How to complete this task: Task for the records below: copy exactly, and only, the line containing "At what coordinates" and every line after it to the end, with pictures left out.

The input:
'''

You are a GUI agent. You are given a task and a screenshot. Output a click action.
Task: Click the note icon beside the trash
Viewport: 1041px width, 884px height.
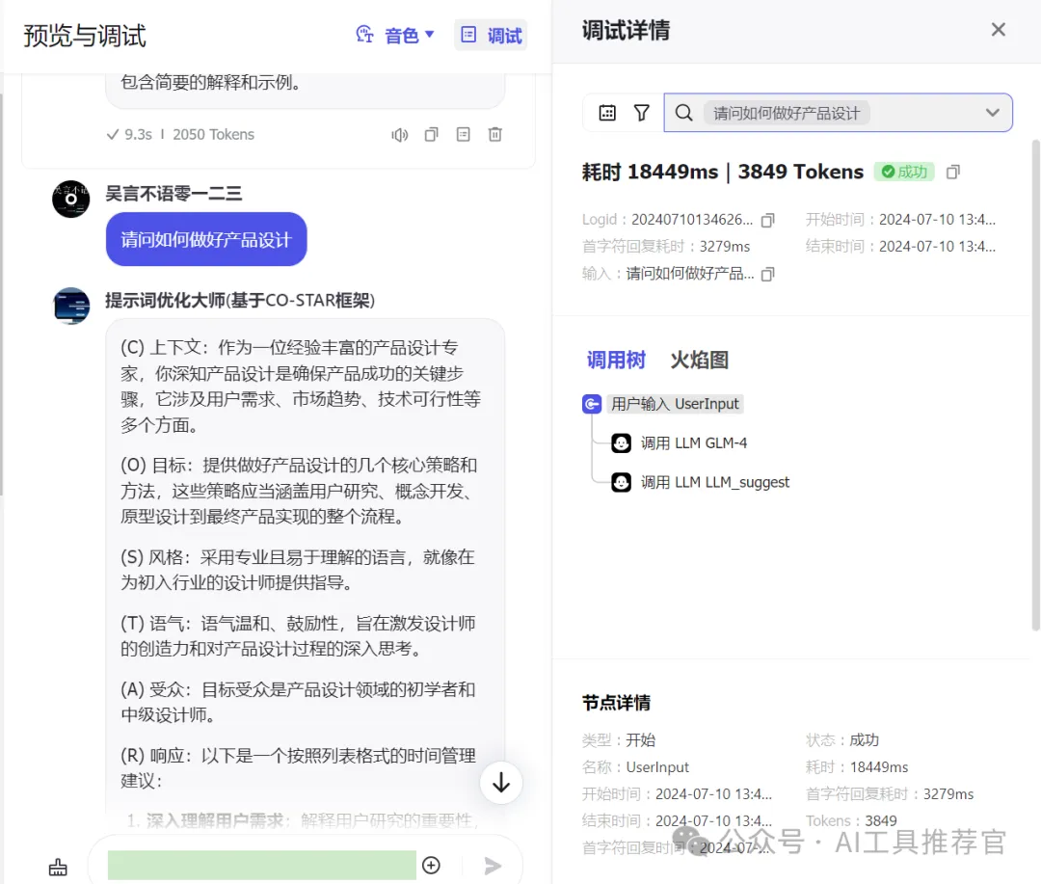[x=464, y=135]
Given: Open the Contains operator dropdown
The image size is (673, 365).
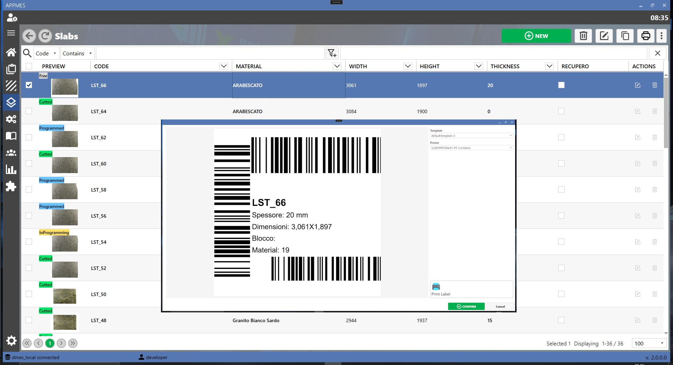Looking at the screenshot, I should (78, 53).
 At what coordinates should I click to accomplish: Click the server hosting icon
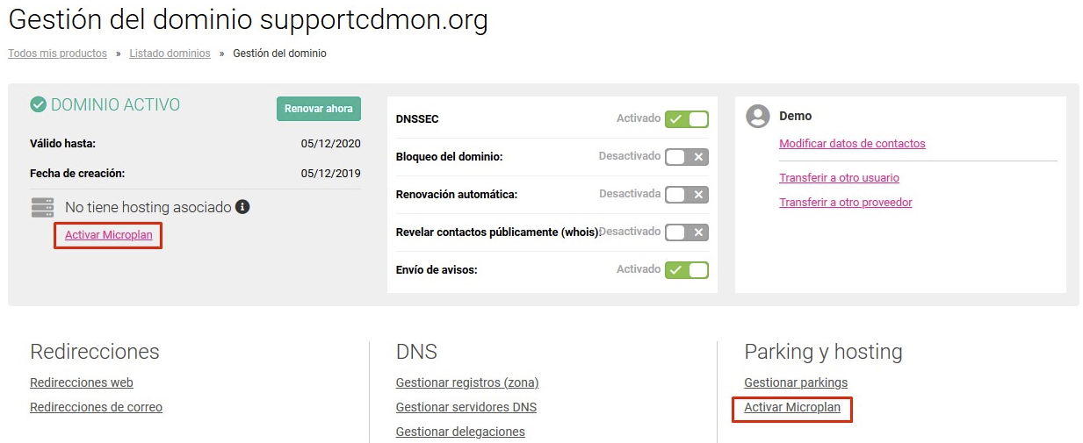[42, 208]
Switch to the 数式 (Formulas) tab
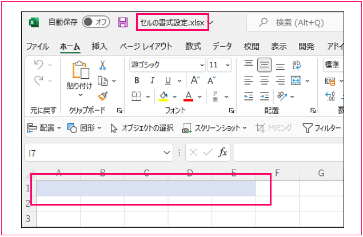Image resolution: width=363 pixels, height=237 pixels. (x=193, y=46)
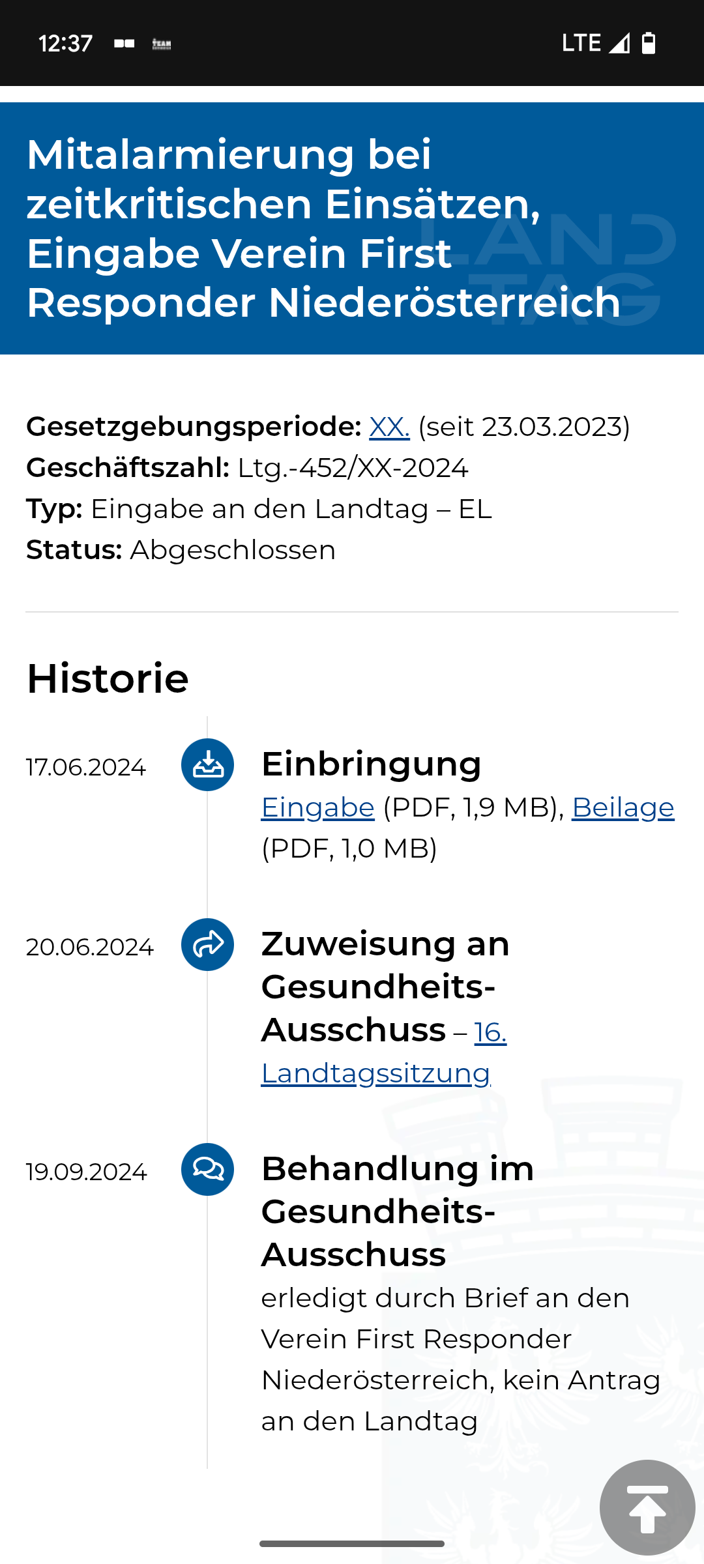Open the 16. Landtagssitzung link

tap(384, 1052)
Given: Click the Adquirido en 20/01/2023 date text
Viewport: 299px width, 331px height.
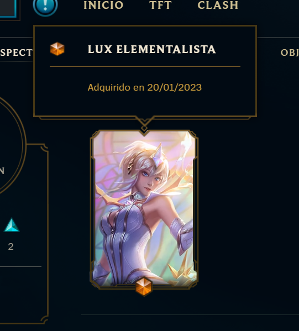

'''

Response to this exercise:
 At what coordinates should I click to accomplish: Click the server hosting icon
[42, 208]
Switch to the 数式 (Formulas) tab
Image resolution: width=363 pixels, height=237 pixels. (x=193, y=46)
Open the 16. Landtagssitzung link

tap(384, 1052)
Given: Click the Adquirido en 20/01/2023 date text
Viewport: 299px width, 331px height.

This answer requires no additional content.